Problem to solve ▸ Can you reproduce, word for word, the passage in the RDF mailing-list message starting with "From: Bill de" and going on through "of the statements."?

Given text ▸
RE: Decentralized RDF Distribution from Bill de hOra on 2001-02-19 (www-rdf-interest@w3.org from February 2001)

From: Bill de hOra <bill@dehora.fsnet.co.uk>
Date: Mon, 19 Feb 2001 13:19:33 -0000
To: "RDF Interest" <www-rdf-interest@w3.org>
Cc: "David Allsopp" <dallsopp@signal.dera.gov.uk>, "Seth Russell" <seth@robustai.net>
Message-ID: <DCEBKOHMHCKKIAAPKLLMMEMICBAA.bill@dehora.fsnet.co.uk>
: > > Aaron Swartz:
: > > The simplistic way to manage this would be to assign each triple a URI
: > > and then publish updated information on each of the statements.
: > > However, by doing this, we run into the tricky problem of both
: > > asserting and reifying a statement at the same time. _@@ reification
: > > experts should let me know how to do this_
: >
: > Seth Russell:
: > I think this is a good idea, have the original author assign a uri to each
: > triple.  The reified statement then is a quadruple [ statementUri,
: > subject, predicate, object].  When we assert triples, that's what goes
: > into the semantic cloud.  When people talk about those statements to the
: > cloud, they refer to them by putting the statementUri in the subject.  I
: > love it, it's simple.
:
: David Allsopp:
: I'm very interested in this sort of usage.  I'm working on software
: agents which exchange information in situations where data change over
: time, and are subject to varying levels of trust over time, so I will
: need to be able to 'tag' the triples with their source, timestamp,
: expiry...  This would allow filtering, or roll-back to earlier data,
: etc.
:
: I think this sort of usage needs to be considered in the design of APIs
: and query languages - we'll need easy manipulation and querying of
: reified statements, e.g:
:
: I would want to be able to easily query for a statement which is reified
: but not asserted, without having to construct a query explicitly
: matching the whole quad.

Available data ▸
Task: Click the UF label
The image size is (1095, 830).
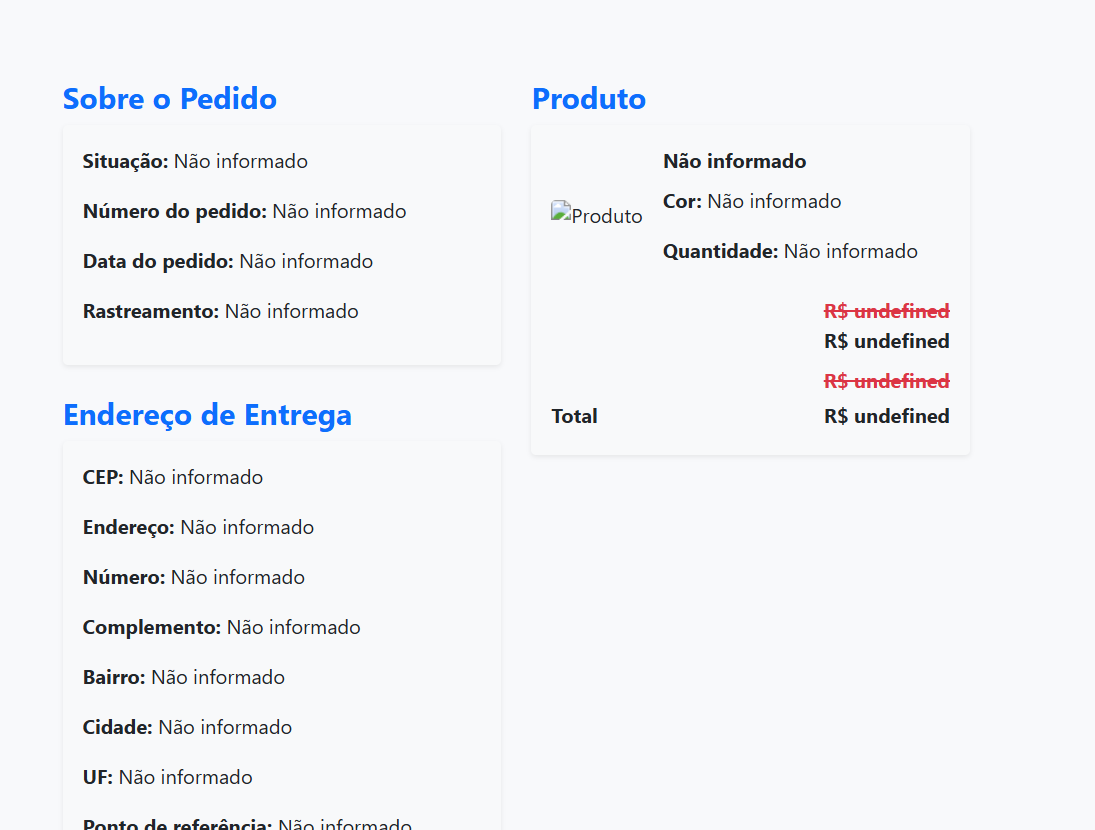Action: click(98, 777)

Full response ▸
From: Bill de hOra <bill@dehora.fsnet.co.uk>
Date: Mon, 19 Feb 2001 13:19:33 -0000
To: "RDF Interest" <www-rdf-interest@w3.org>
Cc: "David Allsopp" <dallsopp@signal.dera.gov.uk>, "Seth Russell" <seth@robustai.net>
Message-ID: <DCEBKOHMHCKKIAAPKLLMMEMICBAA.bill@dehora.fsnet.co.uk>
: > > Aaron Swartz:
: > > The simplistic way to manage this would be to assign each triple a URI
: > > and then publish updated information on each of the statements.